To love a broken man

 “Care for my wounds, can you do that for me?” 

“But i cant do that” 

“just one last time cassy... Just stay here one last conversation ask me...(sigh) ask me that one thing you always wanted to know” 

With tears falling from her eyes. And a sudden quietness filled the room for a minute and finally she asks “were you... Able to finally meet her again and if yes was it worth it?”

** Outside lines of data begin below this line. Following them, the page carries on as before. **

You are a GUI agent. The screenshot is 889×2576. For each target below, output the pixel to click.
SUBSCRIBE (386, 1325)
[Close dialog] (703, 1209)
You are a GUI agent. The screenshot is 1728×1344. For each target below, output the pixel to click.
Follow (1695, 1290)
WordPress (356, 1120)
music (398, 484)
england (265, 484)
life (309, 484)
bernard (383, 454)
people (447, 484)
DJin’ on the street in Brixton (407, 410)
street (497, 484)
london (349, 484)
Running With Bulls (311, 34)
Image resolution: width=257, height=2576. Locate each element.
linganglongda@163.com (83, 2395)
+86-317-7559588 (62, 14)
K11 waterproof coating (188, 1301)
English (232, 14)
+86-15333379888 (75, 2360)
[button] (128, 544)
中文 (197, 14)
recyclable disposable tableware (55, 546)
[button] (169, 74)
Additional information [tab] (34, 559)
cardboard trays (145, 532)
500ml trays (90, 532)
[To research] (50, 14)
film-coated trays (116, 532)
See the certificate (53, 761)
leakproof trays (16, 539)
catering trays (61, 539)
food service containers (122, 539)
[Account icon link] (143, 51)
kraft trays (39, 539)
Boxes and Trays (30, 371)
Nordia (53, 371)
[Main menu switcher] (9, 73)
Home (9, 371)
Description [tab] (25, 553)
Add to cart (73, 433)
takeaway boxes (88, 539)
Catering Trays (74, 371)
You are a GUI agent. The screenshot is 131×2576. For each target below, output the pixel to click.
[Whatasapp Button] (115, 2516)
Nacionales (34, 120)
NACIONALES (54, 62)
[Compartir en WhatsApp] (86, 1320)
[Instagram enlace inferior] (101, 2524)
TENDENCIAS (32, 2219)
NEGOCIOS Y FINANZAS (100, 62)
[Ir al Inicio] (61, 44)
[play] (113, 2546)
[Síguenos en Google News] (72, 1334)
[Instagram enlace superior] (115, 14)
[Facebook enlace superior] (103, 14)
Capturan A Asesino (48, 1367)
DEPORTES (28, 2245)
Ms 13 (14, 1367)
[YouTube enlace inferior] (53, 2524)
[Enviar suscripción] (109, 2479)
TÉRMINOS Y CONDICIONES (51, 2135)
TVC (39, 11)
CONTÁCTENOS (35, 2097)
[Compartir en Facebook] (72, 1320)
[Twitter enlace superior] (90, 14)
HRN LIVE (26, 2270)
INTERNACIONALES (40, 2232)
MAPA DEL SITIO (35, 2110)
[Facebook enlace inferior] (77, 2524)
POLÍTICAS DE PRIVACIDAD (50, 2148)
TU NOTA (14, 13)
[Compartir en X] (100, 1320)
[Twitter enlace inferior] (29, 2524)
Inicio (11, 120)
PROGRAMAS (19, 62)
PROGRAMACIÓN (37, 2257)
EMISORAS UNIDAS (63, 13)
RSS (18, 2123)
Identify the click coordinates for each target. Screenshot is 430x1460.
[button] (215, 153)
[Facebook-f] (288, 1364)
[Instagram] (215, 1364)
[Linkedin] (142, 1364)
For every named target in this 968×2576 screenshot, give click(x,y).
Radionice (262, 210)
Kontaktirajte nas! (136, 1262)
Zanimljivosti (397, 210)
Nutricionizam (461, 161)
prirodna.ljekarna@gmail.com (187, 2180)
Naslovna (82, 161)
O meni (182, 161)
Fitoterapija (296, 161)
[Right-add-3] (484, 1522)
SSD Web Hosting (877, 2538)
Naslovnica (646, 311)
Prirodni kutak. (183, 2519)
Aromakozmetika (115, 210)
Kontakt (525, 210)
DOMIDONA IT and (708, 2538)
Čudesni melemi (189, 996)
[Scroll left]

With the wind rain falling so hard hiding the tears from both their face he stares at the ground like he sees her face all over again so graphic

“it was back in 2014 i was so in love... It didn't make sense i didnt even know her middle name i saw her i knew i'll be complete” he laughs a little and continues “ i knew i would be complete when i have her as my family, never saw a friend in her she could never be just a friend to me, nah!. My mom liked her you know, i talked about her a lot, i think about her a lot that she's become a part of me the thought of her torments me because i know i'll never see her again” cassy looks puzzled ann lost now “what do you mean you'll never see her again?” 

“uhhh she's gone cassy she's gone...” and cassy just sits there weeping and she whispers "i... I love you caleb and it's been a while now” caleb knowingly replies “ i know,  and i've known for  some time  now, see cassy i spend most of my time alone and I've leanrt to observe and I've noticed the way you love me it's acaice that i don't deserve it and still it makes me so scared that I don't know whether to leave you or stay but i want you here with me so bad it doesn't make sense with me I'm in cohuites with my feelings right now i love you too cassy you understand me you know me and you know how to take care of me, yet i can't seem to forget her and you know that ” 

“but did you finally get to meet her?” 

“yes and no i met her but i stood near her grave and I've had a death wish from that moment just to lay down only with the soil  on my chest, but I've been told there's heaven and hell and that's how i know I'll never see her again, because im such a mess and the life i live doesn't deserve that heaven”  he tries to stand up but he is still in pain and he continues “ you know when i stood there looking at that tombstone a part of me died with her i couldn't feel a thing.. I didnt know what happened I've been gone for so long it was naive of me to think I'll come back and she'll still be waiting on me. We don't choose who we fall inlove with, but we can choose who we want to spend the rest of our lives with. Remember that day you called me in the middle of the night i was in a club with my friends, josh and Chris it was cold that night you knew i was drunk and you are coming to pick me up and you did i spent the night at your place that night. I remember sleeping on your bed next to you, we didnt do anything but just slept i woke up that night looked at you and thought 'why would you care so much about me when I'm such a mess'. You so good to me cassy so good but then you were just a friend to me. 

“but you were never just a friend to me” 

They both realize the inevitable that they are both stuck with each other somehow. And on that night it began.